Si me pongo a pensar en ello, creo que tenía entre ocho y diez años. Fue, estoy casi convencida, en los años en los que mi mente era lo bastante inocente como para idear escenarios perfectos, probablemente retazos reproducidos de alguna película, en los que me emplazaba imaginariamente siendo una adulta que no dejaba de hacer cosas y con una vida interesantísima. Esa adulta era siempre más alta de lo que nunca llegué a crecer, vestía con traje, desayunaba mientras amanecía y trabajaba en una de esas oficinas sin paredes, pero luminosa y llena de plantas, en el piso 23 de algún rascacielos. Mi mente infantil no sabía lo que era el metro, ni la alienación laboral, ni el burnout, así que yo imaginaba a mi futura yo saliendo del trabajo muy tarde, con las luces de las farolas rebotando sobre charcos en destellos naranjas.

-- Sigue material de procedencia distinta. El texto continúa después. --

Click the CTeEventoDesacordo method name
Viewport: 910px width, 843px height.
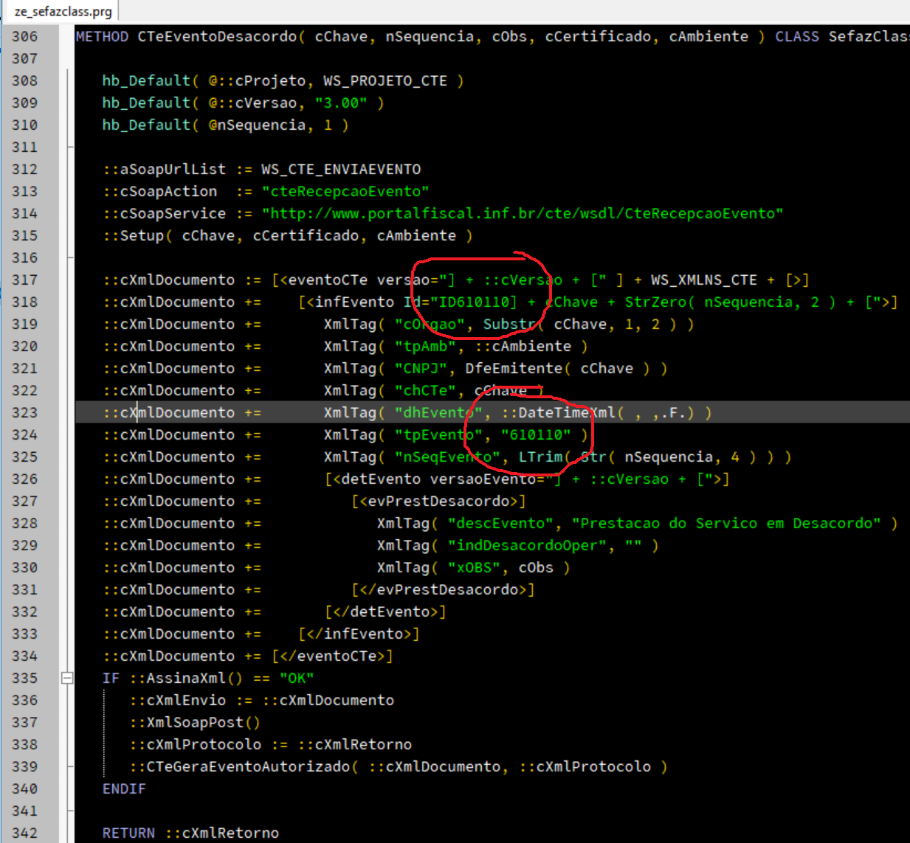point(217,36)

En mi mente infantil, mi yo futuro no pensaba en el precio de los pisos de alquiler ni en ir a hacer la compra, cocinarlo todo para meterlo en un tupper para no arrasar la máquina de vending de la oficina. No sé en qué momento pasó, pero sospecho que empecé a querer Madrid en alguno de los veinte minutos en taxi que duraba el trayecto desde Chamartín hasta Barajas y que mis padres y yo solíamos coger cada verano para poder subir a un vuelo rumbo a Ucrania. Madrid nunca era el destino de nada, sino parte del camino, una ciudad de paso, un no lugar.
Durante esos veinte minutos, provinciana como era y niña criada en un pueblo, quedaba absolutamente deslumbrada por los enormes edificios de oficinas de la Castellana y los bloques de pisos que me hacían sentir pequeña, una hormiguita absolutamente anónima. Y ese anonimato me tranquilizaba y me hacía soñar con una vida en la que todo estaría a mi alcance en una gran ciudad de opciones ilimitadas.
Hace poco más de dos años llegué a Madrid y enseguida me di cuenta de que la ciudad proyectada solo existía en mi cabeza. Madrid era real y al mismo tiempo una ficción. Madrid existía y al mismo tiempo no tenía nada que ver con lo que yo quería que fuese. Hasta la imagen que había proyectado de mí misma en el futuro era una desilusión. Pero en estos dos años, y solo de vez en cuando, durante unos instantes he sentido que vivía en el Madrid que imaginé. En una ciudad en la que podía seguir haciendo promesas y creando futuros perfectos en los que nunca me equivocaba y en los que nada era para siempre. Un Madrid amable al que sigo queriendo, aunque sea una ficción.